_SHORT PROBLEM_
Turn the listing below into a numbered list with one line per entry, skipping any blank lines and leaving the pictures out.

_DATA LINES_
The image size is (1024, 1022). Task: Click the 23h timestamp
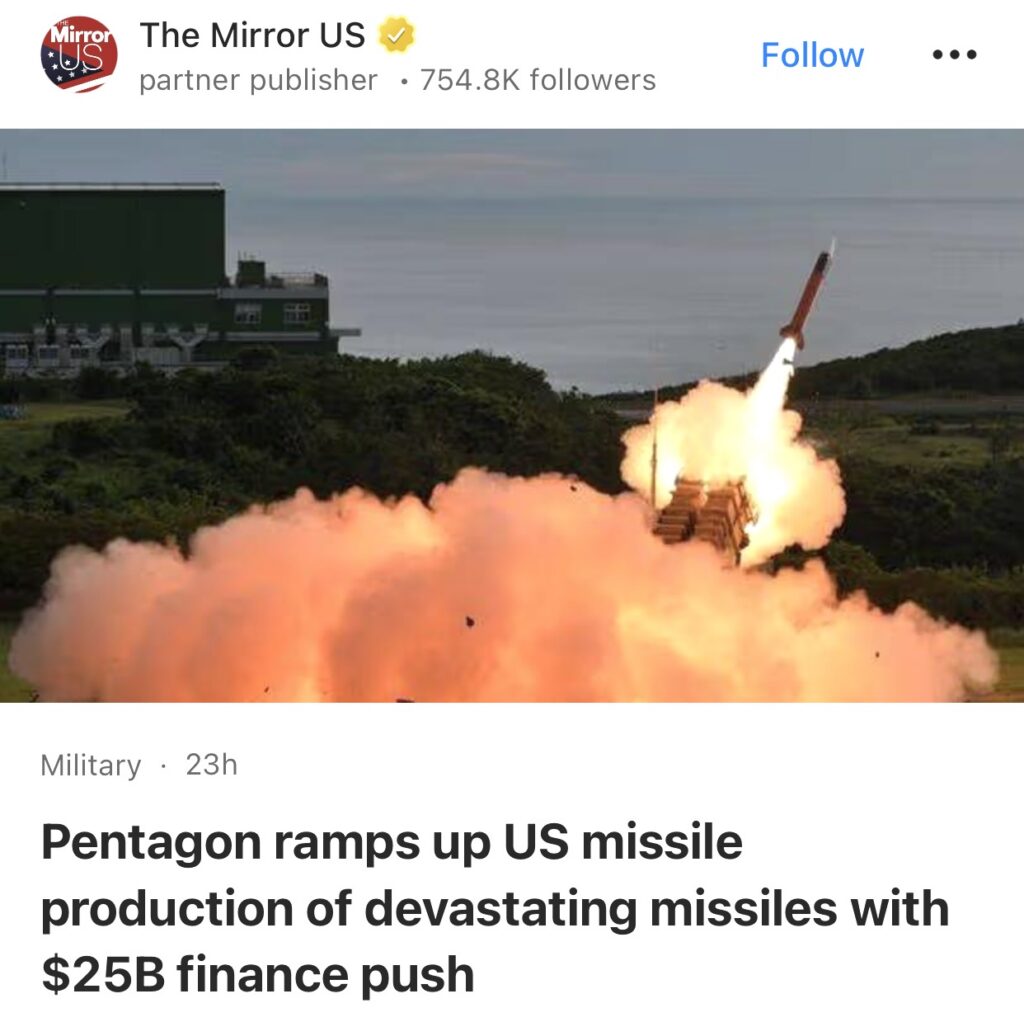click(211, 765)
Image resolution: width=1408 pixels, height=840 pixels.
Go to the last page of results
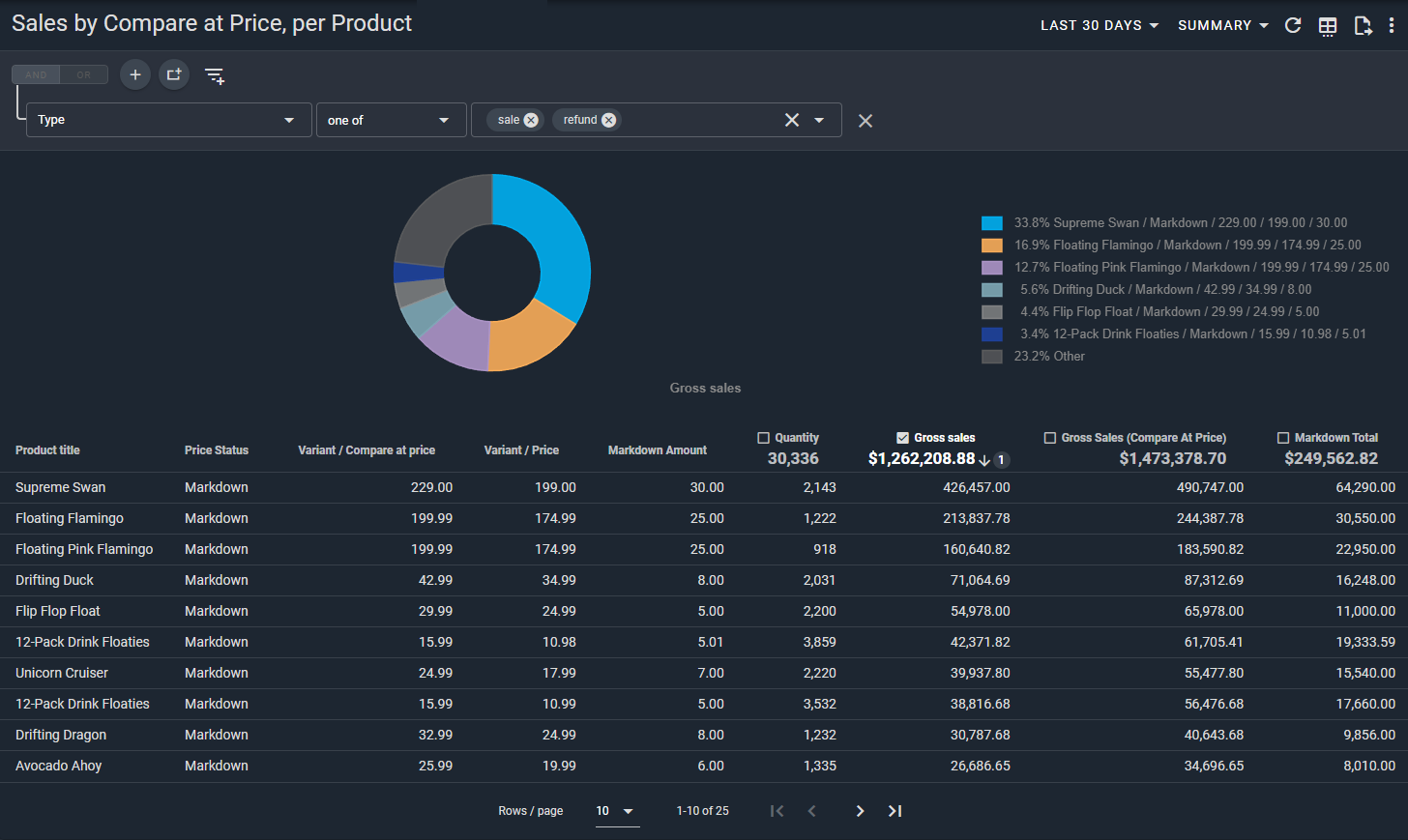click(x=895, y=811)
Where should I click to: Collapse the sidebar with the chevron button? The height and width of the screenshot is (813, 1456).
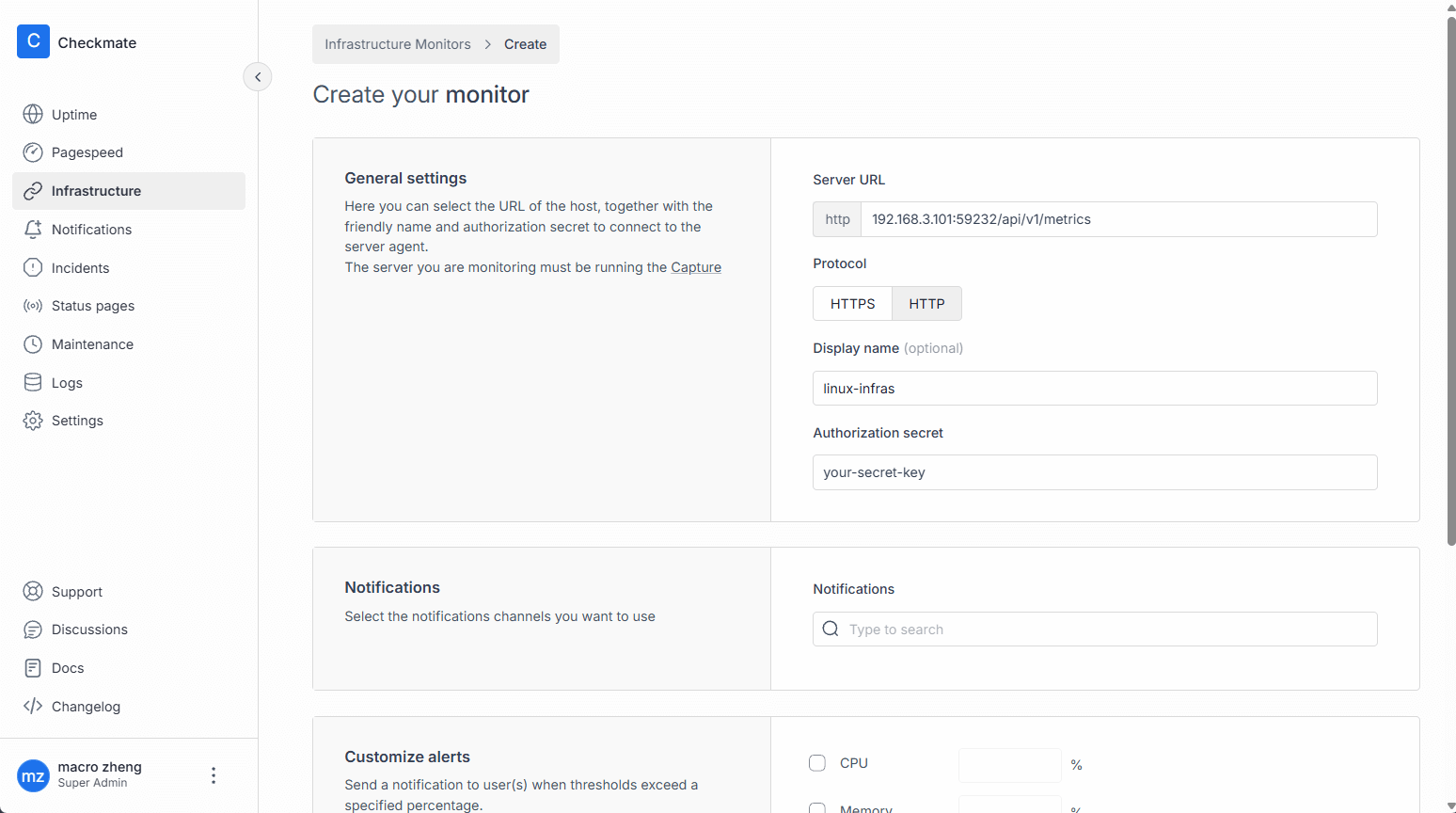[258, 77]
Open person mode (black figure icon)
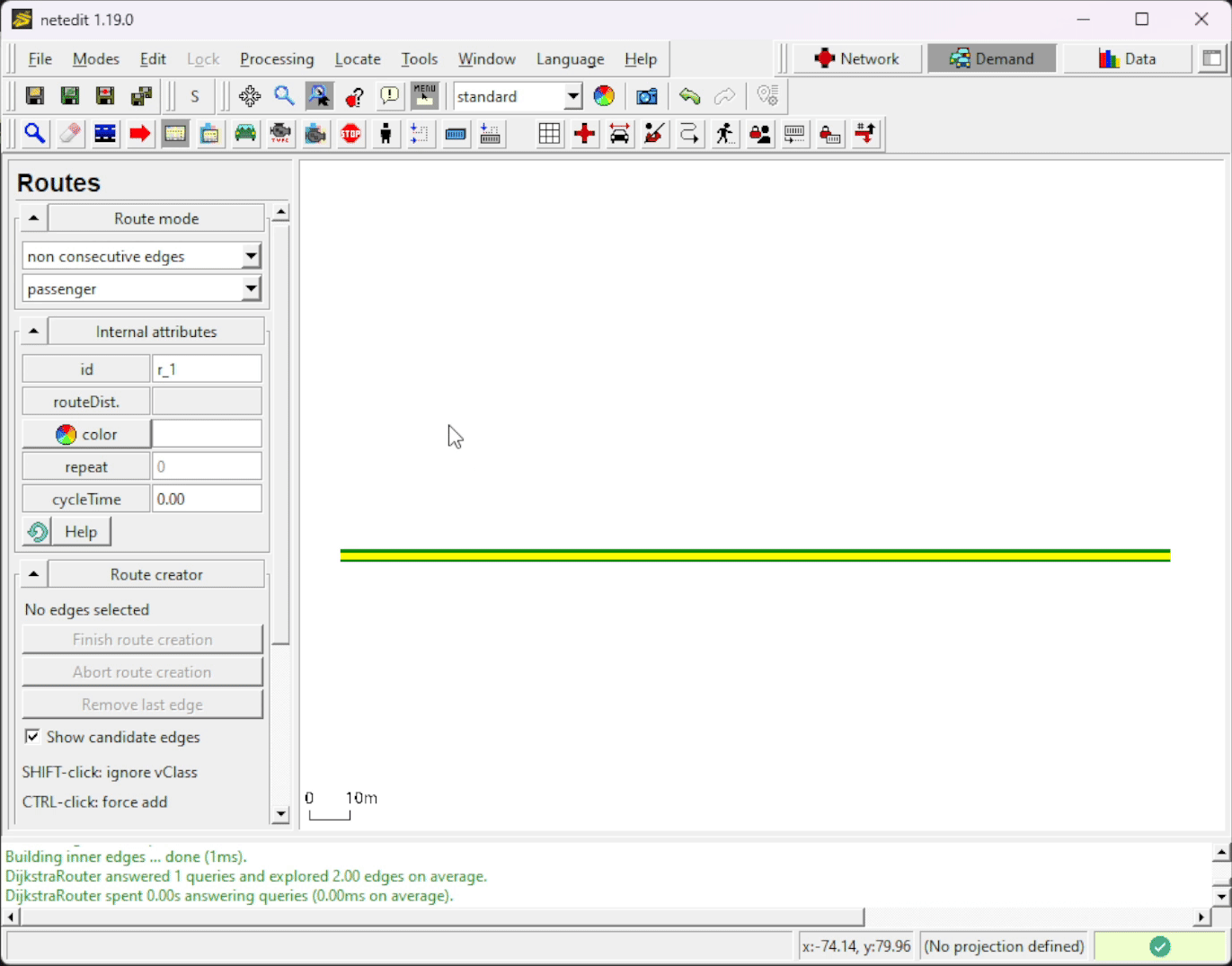The height and width of the screenshot is (966, 1232). 386,134
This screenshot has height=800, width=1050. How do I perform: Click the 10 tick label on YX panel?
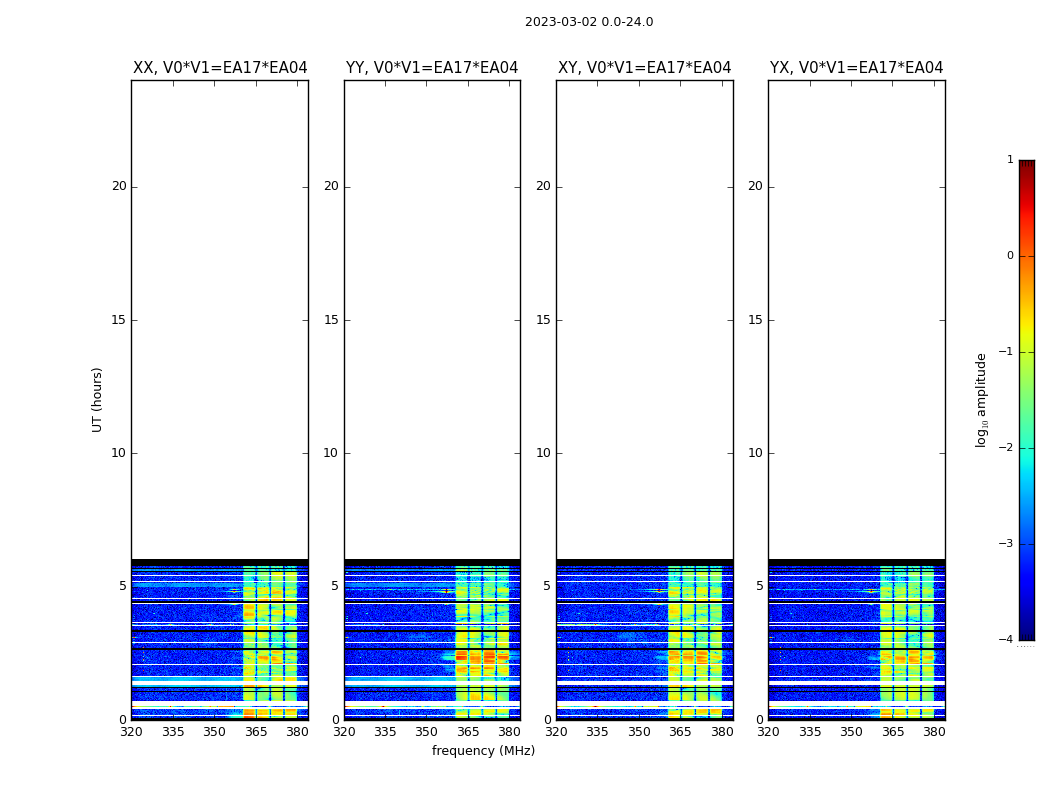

_FULL OUTPUT_
1. The image size is (1024, 1022). Task: Click the 23h timestamp
2. click(211, 765)
3. Image resolution: width=1408 pixels, height=840 pixels.
4. Go to the last page of results
5. click(x=895, y=811)
6. Where should I click to: Collapse the sidebar with the chevron button? The height and width of the screenshot is (813, 1456).
7. [258, 77]
8. Open person mode (black figure icon)
9. The height and width of the screenshot is (966, 1232). 386,134
10. This screenshot has height=800, width=1050. How do I perform: Click the 10 tick label on YX panel?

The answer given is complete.